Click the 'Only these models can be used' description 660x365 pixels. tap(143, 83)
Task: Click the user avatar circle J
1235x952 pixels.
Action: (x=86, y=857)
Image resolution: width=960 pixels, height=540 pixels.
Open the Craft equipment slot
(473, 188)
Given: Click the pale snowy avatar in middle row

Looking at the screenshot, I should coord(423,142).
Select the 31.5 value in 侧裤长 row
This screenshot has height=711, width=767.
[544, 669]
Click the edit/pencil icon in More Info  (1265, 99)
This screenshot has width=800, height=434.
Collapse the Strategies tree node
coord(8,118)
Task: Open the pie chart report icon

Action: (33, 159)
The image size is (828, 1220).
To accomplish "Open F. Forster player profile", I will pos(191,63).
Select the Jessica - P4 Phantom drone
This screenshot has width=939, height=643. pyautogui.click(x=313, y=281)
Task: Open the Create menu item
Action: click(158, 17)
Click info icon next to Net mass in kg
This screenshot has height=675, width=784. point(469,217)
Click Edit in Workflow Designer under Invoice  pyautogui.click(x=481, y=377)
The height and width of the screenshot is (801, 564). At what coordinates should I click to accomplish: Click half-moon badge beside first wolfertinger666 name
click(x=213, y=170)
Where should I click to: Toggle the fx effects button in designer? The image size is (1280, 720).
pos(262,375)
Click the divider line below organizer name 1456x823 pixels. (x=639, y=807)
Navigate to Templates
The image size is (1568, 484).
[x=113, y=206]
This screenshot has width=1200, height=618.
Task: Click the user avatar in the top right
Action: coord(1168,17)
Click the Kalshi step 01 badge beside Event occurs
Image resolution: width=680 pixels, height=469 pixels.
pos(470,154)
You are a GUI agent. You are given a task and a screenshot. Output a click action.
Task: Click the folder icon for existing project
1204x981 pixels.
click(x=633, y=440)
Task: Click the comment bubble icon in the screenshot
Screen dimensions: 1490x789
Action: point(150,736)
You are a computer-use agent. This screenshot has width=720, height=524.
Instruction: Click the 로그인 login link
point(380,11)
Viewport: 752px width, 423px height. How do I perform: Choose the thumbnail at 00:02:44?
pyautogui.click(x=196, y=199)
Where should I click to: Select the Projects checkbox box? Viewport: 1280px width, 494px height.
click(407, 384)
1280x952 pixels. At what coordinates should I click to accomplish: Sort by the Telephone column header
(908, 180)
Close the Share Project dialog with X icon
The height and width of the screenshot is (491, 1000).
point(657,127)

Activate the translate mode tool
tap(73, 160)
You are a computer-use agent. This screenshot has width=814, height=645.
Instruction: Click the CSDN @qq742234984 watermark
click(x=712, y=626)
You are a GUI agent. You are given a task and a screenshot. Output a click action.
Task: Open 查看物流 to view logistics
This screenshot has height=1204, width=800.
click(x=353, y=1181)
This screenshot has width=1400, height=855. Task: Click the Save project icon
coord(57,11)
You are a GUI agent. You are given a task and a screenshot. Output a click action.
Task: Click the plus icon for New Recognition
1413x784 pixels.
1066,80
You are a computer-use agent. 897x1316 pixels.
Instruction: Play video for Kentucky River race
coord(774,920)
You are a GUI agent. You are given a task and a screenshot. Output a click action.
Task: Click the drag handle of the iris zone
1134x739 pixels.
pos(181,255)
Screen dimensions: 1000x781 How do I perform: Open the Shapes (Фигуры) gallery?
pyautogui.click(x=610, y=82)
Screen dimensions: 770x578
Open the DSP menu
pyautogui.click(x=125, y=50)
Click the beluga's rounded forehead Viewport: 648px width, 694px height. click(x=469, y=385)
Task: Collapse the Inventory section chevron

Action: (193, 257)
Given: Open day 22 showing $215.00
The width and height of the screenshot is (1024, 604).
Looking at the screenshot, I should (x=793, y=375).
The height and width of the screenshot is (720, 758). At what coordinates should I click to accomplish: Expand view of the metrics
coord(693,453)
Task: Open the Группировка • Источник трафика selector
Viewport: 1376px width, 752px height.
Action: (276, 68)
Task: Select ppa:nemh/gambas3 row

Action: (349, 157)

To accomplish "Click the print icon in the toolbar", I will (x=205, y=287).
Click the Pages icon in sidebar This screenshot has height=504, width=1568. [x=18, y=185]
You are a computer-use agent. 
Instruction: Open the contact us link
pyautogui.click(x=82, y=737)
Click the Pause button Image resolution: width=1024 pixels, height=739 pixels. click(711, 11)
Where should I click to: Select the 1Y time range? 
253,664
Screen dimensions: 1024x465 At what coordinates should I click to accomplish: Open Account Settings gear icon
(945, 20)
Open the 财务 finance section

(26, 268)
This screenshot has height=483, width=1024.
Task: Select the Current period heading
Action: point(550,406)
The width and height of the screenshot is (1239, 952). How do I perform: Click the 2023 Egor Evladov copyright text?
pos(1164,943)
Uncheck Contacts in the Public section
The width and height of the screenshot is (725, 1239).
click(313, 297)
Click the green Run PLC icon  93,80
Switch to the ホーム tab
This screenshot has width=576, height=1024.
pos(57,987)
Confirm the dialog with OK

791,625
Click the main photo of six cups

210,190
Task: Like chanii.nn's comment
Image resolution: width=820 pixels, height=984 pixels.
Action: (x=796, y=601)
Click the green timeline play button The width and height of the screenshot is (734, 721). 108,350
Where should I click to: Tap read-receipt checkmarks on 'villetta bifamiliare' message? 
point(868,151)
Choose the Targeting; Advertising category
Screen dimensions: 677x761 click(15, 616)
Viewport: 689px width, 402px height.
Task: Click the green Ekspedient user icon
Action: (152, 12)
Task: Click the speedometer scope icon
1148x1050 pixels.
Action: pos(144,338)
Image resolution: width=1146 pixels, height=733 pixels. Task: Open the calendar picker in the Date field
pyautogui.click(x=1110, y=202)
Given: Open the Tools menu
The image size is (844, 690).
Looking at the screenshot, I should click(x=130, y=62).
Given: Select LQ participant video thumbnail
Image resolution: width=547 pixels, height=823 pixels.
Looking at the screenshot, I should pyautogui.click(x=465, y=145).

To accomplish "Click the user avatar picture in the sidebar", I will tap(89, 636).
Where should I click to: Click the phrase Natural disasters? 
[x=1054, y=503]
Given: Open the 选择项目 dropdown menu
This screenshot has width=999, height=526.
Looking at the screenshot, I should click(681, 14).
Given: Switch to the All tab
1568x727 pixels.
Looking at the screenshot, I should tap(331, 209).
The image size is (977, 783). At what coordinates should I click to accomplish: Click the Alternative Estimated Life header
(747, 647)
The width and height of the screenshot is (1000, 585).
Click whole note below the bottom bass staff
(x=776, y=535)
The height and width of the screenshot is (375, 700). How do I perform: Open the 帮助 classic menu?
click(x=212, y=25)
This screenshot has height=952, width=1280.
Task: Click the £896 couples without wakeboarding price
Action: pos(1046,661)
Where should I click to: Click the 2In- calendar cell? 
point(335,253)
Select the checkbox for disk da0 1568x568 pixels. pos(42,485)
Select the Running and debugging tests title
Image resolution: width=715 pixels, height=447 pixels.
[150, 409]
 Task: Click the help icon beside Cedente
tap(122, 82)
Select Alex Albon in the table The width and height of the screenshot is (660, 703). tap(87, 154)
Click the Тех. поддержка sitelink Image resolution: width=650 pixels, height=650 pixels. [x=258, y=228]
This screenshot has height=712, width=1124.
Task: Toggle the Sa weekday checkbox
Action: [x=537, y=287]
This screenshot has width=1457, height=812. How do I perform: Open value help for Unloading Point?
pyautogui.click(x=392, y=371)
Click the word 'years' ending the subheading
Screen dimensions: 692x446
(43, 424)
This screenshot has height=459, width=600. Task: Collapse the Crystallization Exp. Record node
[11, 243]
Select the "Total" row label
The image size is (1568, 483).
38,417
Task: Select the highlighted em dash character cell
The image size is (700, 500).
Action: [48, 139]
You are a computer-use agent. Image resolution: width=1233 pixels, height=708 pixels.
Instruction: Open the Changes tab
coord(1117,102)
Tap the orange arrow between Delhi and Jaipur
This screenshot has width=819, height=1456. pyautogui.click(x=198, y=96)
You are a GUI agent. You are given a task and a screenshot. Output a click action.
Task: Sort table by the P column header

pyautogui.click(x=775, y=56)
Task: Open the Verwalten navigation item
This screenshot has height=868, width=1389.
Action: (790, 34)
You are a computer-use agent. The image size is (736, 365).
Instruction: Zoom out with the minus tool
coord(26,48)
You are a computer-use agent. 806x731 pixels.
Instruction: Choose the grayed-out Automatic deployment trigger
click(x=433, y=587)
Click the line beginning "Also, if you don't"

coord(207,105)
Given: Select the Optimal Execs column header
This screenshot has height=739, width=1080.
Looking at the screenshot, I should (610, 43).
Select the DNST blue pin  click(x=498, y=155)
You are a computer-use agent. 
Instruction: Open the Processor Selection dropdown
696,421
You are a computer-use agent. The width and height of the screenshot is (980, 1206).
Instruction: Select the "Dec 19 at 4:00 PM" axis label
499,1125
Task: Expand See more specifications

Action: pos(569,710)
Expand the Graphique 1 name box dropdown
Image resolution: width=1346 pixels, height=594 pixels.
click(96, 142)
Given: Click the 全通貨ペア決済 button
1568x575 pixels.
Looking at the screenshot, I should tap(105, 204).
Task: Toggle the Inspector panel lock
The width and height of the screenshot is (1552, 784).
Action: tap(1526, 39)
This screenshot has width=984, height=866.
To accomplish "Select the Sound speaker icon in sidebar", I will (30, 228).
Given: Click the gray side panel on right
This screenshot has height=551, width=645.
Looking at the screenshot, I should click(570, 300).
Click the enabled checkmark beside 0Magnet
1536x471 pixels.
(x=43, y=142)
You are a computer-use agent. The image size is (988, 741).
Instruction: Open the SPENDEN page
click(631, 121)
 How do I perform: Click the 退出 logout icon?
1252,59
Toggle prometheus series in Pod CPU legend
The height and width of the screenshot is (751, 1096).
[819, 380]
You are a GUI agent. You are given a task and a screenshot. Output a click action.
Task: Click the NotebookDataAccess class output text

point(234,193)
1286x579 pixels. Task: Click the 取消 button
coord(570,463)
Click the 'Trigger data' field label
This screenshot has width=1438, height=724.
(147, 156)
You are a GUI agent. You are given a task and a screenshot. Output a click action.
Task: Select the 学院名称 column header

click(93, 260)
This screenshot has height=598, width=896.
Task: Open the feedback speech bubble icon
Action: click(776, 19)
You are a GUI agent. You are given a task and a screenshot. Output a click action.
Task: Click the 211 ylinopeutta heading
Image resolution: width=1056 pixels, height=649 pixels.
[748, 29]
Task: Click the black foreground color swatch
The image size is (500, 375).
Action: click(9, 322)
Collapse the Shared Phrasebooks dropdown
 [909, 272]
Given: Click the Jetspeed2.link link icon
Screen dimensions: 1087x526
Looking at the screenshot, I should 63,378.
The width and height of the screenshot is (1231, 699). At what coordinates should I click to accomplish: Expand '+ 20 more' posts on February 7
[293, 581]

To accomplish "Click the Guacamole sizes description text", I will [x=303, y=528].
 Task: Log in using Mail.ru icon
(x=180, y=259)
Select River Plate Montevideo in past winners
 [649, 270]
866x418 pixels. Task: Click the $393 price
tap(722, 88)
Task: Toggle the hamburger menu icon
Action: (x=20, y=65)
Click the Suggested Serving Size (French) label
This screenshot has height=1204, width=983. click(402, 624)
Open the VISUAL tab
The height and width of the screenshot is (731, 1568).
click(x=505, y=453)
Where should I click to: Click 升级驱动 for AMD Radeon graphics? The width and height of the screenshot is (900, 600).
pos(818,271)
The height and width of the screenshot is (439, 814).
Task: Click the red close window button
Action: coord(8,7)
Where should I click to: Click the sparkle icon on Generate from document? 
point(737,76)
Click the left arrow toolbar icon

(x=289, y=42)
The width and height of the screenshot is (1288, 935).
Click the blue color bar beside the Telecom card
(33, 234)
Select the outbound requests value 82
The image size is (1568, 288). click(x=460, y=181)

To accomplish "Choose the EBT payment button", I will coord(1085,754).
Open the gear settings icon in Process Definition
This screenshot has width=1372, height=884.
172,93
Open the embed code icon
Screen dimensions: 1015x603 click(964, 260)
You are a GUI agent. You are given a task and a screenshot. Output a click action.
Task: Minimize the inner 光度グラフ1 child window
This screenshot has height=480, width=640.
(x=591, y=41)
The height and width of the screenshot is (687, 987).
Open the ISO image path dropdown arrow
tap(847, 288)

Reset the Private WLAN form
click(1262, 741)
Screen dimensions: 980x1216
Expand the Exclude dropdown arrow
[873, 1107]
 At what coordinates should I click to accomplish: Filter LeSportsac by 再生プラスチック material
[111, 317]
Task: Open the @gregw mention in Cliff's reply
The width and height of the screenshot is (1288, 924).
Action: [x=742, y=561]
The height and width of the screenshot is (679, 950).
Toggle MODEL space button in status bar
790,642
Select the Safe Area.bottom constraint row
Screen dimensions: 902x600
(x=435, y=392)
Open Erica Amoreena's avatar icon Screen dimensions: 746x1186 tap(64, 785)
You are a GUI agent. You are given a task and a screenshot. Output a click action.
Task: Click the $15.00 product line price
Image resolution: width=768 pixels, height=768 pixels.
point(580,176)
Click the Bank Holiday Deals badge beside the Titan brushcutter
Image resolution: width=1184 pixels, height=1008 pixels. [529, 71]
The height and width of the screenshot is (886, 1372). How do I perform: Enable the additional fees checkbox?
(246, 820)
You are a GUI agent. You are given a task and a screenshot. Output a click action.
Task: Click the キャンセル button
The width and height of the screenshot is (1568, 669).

———

** WHAT TO DO **
All that should be written out is the stretch of lines above between the one holding "This screenshot has height=459, width=600." and the one holding "Given: Click the 全通貨ペア決済 button", inclusive, exactly as given.

** ANSWER AREA **
This screenshot has height=459, width=600. Task: Collapse the Crystallization Exp. Record node
[11, 243]
Select the "Total" row label
The image size is (1568, 483).
38,417
Task: Select the highlighted em dash character cell
The image size is (700, 500).
Action: [48, 139]
You are a computer-use agent. Image resolution: width=1233 pixels, height=708 pixels.
Instruction: Open the Changes tab
coord(1117,102)
Tap the orange arrow between Delhi and Jaipur
This screenshot has width=819, height=1456. pyautogui.click(x=198, y=96)
You are a GUI agent. You are given a task and a screenshot. Output a click action.
Task: Sort table by the P column header

pyautogui.click(x=775, y=56)
Task: Open the Verwalten navigation item
This screenshot has height=868, width=1389.
Action: (790, 34)
You are a computer-use agent. The image size is (736, 365).
Instruction: Zoom out with the minus tool
coord(26,48)
You are a computer-use agent. 806x731 pixels.
Instruction: Choose the grayed-out Automatic deployment trigger
click(x=433, y=587)
Click the line beginning "Also, if you don't"

coord(207,105)
Given: Select the Optimal Execs column header
This screenshot has height=739, width=1080.
Looking at the screenshot, I should (610, 43).
Select the DNST blue pin  click(x=498, y=155)
You are a computer-use agent. 
Instruction: Open the Processor Selection dropdown
696,421
You are a computer-use agent. The width and height of the screenshot is (980, 1206).
Instruction: Select the "Dec 19 at 4:00 PM" axis label
499,1125
Task: Expand See more specifications

Action: pos(569,710)
Expand the Graphique 1 name box dropdown
Image resolution: width=1346 pixels, height=594 pixels.
click(96, 142)
Given: Click the 全通貨ペア決済 button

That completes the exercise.